The following questions were submitted to John Roska, an attorney/writer whose weekly newspaper column, "Q&A: The Law," runs in the St. Louis Post-Dispatch (Illinois Edition) and the Champaign News Gazette.  This article was published on June 3, 2009


My employer cut my hourly wage. So, I quit. I applied for unemployment. I was denied for quitting. How can I qualify for benefits?  


If you had “good cause” for quitting, you may qualify for unemployment benefits.  A reduction in pay can be “good cause.” It will depend on the facts of your case and the size of the pay cut. Appeal the denial if you have not already done so. 

There are two main reasons for denying unemployment: you quit, or were fired. The state considers it your fault that you are unemployed.  Only involuntary unemployment qualifies for benefits. If you could or should have avoided unemployment, you may not qualify. But, if it was your employer’s fault that you quit, you are eligible. 

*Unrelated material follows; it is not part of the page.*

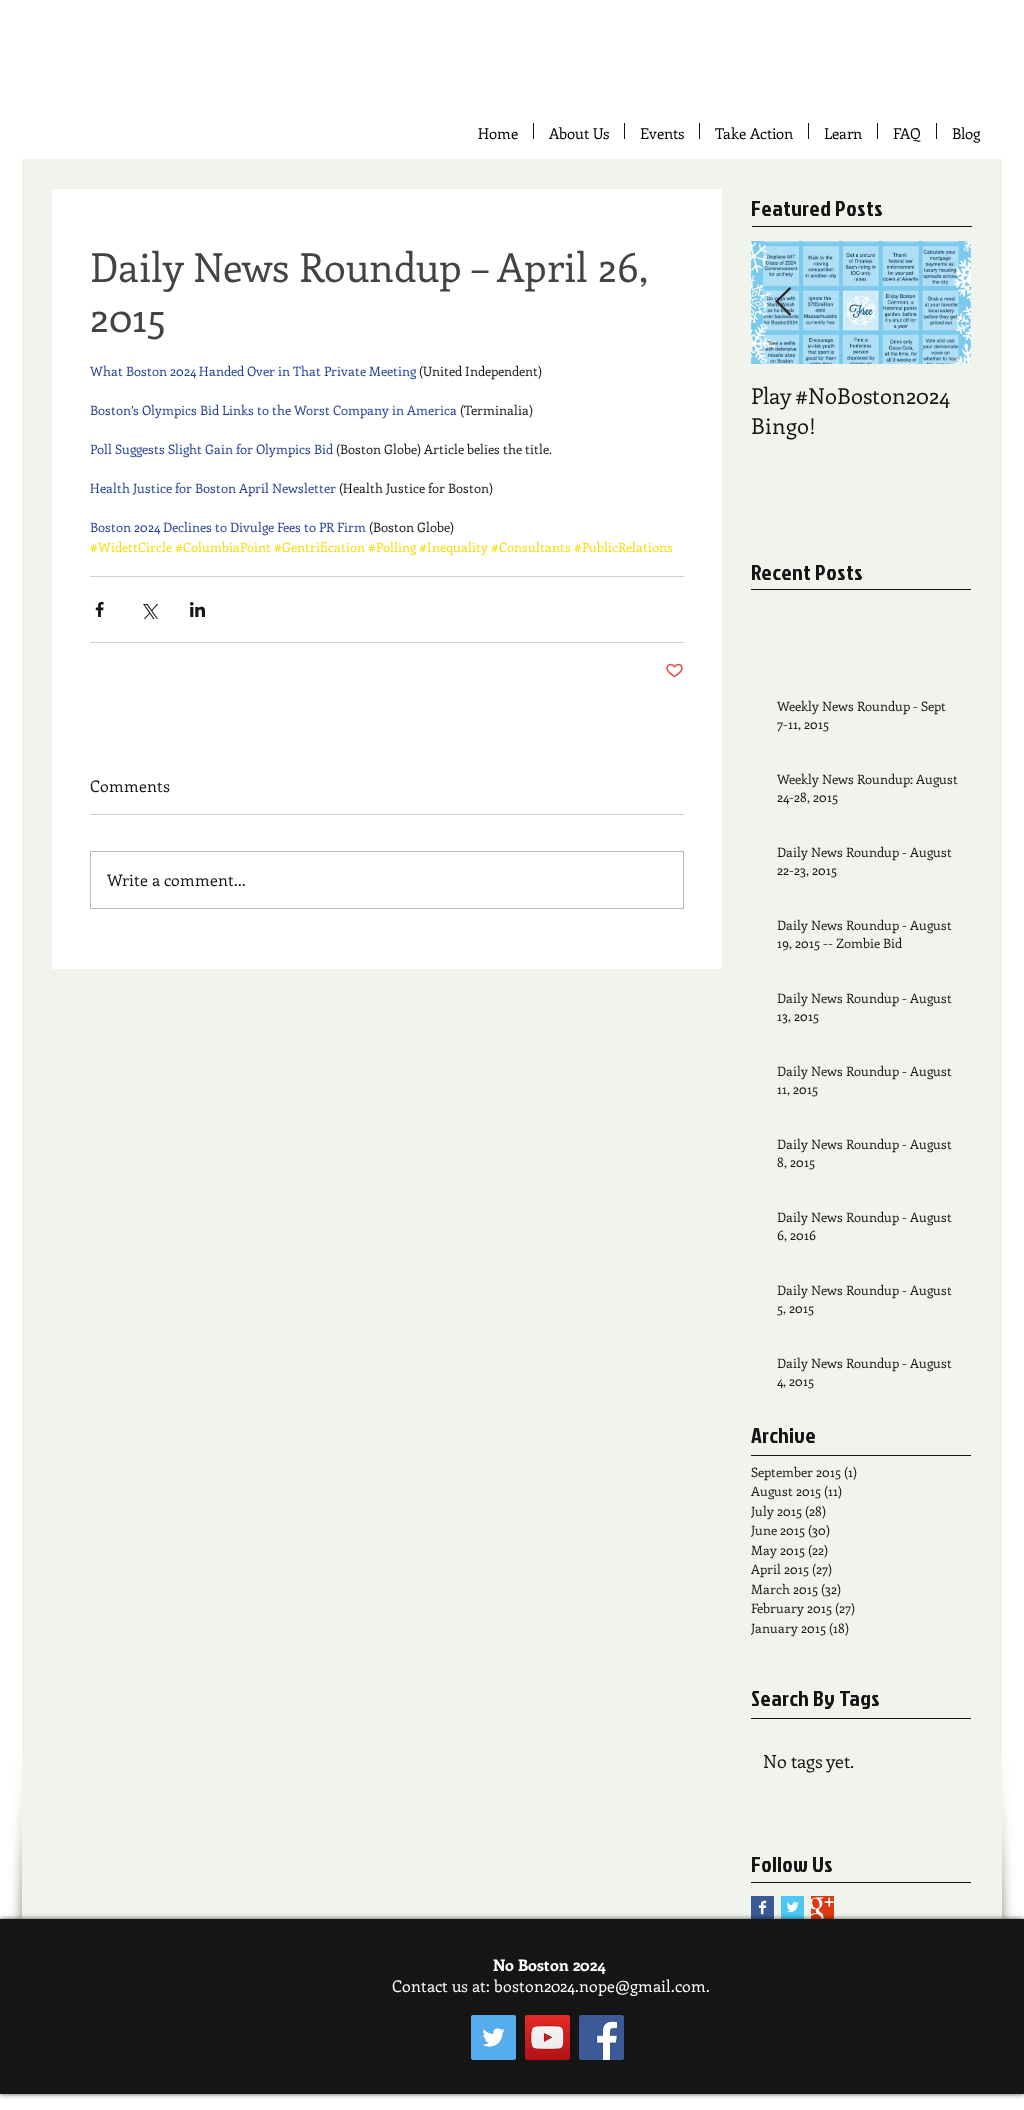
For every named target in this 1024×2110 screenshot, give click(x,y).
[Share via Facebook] (99, 609)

Factors for 'good cause' include  

  • Changed terms, conditions, or hours of employment
  • Reduction in pay  

If you take a pay cut for several months, and then quit, the pay cut is NOT good cause.  

An hourly wage cut is the clearest kind of reduced pay. It is trickier when the hours are reduced. Some cases say that reduced hours in light of general economic circumstances, are not good cause for quitting.

Simply being unhappy with your pay is not good cause. For example, quitting after not getting the raise you wanted is good reason for ineligibility.